It would be interesting to know what Shabazz’s father would have thought of it. Malcolm X, the firebrand Black Muslim leader and black nationalist who was shot at the age of 39 at a 1965 Harlem rally, is not often associated with such a passively idealistic approach. Malcolm X (nee Malcolm Little) may be best known for advocating extremism, even violence, among blacks facing racist threats from the white establishment.

But Shabazz said her father would embrace the play if he were alive. She stressed that his political views and rhetoric had changed during the last five years of his life, actually reflecting King’s nonviolent philosophy.

At the risk of sounding like an apologist for the man credited with inspiring the radical Black Panthers in the 1960s, Shabazz pointed out that her father even wrote King “a letter of support” when he was imprisoned in Selma, Ala., in 1965 for demonstrating for a federal voting-rights law.

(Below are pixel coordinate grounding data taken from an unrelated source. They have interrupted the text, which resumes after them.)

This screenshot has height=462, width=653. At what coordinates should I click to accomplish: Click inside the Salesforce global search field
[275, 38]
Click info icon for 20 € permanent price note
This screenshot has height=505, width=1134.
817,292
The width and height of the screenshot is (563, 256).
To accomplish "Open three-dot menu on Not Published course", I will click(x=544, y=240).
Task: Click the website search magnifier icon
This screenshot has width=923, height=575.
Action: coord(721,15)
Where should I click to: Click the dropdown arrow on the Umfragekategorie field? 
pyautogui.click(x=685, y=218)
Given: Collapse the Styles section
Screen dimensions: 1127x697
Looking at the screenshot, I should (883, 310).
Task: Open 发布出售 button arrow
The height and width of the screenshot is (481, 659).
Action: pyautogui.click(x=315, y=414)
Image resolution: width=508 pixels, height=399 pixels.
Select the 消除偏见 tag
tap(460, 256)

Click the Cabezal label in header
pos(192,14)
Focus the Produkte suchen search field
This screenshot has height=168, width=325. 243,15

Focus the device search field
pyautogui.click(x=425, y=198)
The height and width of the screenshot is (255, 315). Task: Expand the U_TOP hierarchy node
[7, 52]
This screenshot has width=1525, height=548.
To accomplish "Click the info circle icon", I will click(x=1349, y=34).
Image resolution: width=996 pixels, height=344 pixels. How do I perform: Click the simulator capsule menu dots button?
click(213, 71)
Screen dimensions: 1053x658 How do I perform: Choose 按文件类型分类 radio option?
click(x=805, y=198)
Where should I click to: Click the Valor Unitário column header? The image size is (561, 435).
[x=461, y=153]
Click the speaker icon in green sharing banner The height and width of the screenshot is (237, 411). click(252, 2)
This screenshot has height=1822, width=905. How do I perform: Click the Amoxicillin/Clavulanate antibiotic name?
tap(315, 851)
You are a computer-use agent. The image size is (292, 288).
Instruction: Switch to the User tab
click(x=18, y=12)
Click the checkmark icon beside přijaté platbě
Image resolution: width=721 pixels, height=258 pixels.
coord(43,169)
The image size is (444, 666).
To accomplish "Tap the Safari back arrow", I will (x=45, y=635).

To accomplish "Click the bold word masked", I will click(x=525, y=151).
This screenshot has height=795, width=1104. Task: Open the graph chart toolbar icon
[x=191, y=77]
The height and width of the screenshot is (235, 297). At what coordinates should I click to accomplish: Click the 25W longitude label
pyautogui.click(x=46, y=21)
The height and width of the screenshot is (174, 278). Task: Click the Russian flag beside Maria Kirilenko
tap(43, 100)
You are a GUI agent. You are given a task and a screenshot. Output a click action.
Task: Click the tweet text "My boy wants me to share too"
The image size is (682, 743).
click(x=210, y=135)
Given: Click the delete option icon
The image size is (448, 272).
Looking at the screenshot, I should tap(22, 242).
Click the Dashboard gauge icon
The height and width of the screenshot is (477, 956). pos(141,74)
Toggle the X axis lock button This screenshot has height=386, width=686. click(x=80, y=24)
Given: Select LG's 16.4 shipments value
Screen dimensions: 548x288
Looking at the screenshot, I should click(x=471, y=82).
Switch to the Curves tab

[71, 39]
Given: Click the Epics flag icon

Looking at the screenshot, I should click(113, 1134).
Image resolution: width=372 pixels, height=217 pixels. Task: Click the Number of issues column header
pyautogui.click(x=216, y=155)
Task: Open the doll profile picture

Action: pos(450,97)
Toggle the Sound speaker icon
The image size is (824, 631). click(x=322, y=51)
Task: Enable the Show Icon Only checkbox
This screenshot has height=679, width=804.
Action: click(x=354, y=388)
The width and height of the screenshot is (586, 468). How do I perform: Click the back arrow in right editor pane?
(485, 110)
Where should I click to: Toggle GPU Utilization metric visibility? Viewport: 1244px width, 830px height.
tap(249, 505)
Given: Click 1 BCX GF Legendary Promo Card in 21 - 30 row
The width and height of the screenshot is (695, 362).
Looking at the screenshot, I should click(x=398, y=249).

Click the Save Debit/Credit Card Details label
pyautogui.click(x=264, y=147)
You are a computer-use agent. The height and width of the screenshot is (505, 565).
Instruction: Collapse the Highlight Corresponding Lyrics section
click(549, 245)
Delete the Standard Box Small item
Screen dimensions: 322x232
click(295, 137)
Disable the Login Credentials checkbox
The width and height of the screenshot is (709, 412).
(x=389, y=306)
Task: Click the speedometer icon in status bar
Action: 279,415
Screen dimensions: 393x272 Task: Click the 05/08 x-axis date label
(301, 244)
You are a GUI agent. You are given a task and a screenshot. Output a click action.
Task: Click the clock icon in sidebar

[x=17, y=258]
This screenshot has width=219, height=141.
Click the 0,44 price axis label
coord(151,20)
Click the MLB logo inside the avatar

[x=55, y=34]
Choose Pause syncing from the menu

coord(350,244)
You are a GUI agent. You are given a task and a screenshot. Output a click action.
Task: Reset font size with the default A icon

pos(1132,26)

“He had evolved, even mellowed,” she said. “He wasn’t such a despiser (of whites). . . . He became more open-minded and practical. He knew the black movement had to take a less violent direction, had (to move in the direction) King was going.”

Her other recollections are also contrary to most perceptions. Although only a child (Shabazz declined to give her age or say how old she was when her father died, although a 1983 Times article notes she was 6 when he was assassinated), Shabazz said she remembers him as “loving, humorous, gentle and shy, not the dangerous man seen by many.”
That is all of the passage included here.